My thoughts while watching this were at first as if a giant load was being lifted off my shoulder. If all i have to do is say, "that's one, that's two, etc" then i would lose a lot of persuading and stress. Disciplining is very taxing when you have a smart and determined child. I felt i could use this method and feel good about my mothering at the end of the day. I sat my 3 year old down and told him we would be starting this method and showed him his timeout spot, a carpet by the front door away from any distractions. It worked! Most times i only have to get to 1 and he stops the behavior immediatly. There are occasions when he has decided he is going to do the behavior and doesn't fully understand the reason why it can't be done. Or he just feels like stretching his lungs out. Where the feelings and emotions are real and I don't want to teach him to not have them, the method of their release does need to be taught as unacceptable. Once he realizes that having a tantrum about the fact that i peeled the banana and he wanted to is unacceptable, then I teach him that he can use his words and talk to me. I forgot a key thing in this 123 magic method is that when the kid comes back from timeout you DON'T TALK ABOUT IT. You move on with what you were doing. For most kids they have already forgotten what happened and have moved on/ forgiven you for committing the heinous crime of peeling open a banana for them. I like this part of the method. I would always try and explain to my child and ask, "why were you in timeout?" And i would get frustrated that he would seriously give me a confused look like that was so years ago.

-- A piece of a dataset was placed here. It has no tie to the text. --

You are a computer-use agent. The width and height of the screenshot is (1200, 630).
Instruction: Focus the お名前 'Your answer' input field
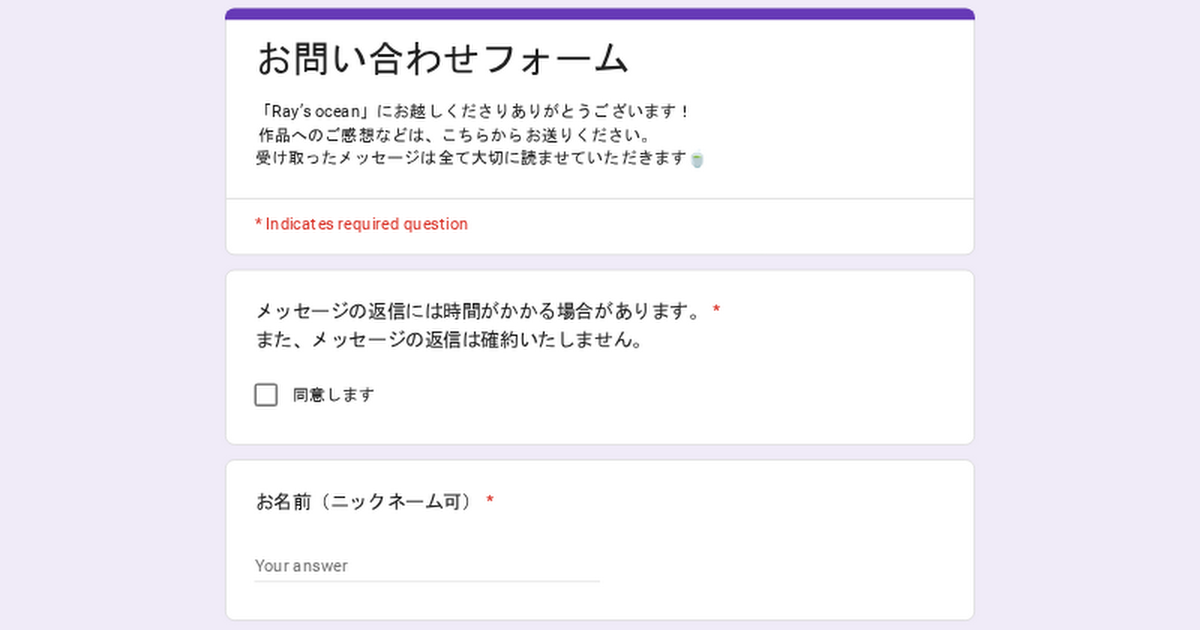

One issue i take or question i ask is, what is the point of a timeout? If it is to make the child feel "bad" for what they did, then I will say my 3 year old never feels remorse for more than 20 seconds. Is it to remove the child from freedom and entertainment? Then i will say my 3 year old finds entertainment in 10 seconds with anything he can get his hands on (clothes included). Is it to give them time to reflect on what just happend? Then i would say my 3 year old does not have the mental ability to reflect. I assume that the purpose of the timeout is so the child sees that if they behave in a way, the parent takes control. It is a type of punishment that is not beating them, yelling at them, taking away a prized item of theirs, etc. It is a "if you do this, there is a consequence". To that i say, ok.

So it is working for me. The timer is started over several times until my 3 year old finally just lays down on the carpet. And as i said i usually only have to say "that's one". I have developed my own counting method to get my children to do "start behaviors". My husband gets sick when he sees parents count to three to get their children to do something and then never follow through. So we have adopted the countdown method. We say "you can put your dishes in the table or i will in 5..4..3..2..1" and then we do it. With a boy who is growing independent this is a gold mine. He wants to do everything by himself and melts down if you do something (the peeled banana). And we are sure to follow through and do it if we get to one so he knows we mean business. I am all for teaching your kids and explaining things to them so they understand, but i think i will expect them to listen and understand when they are older, like 8 or something.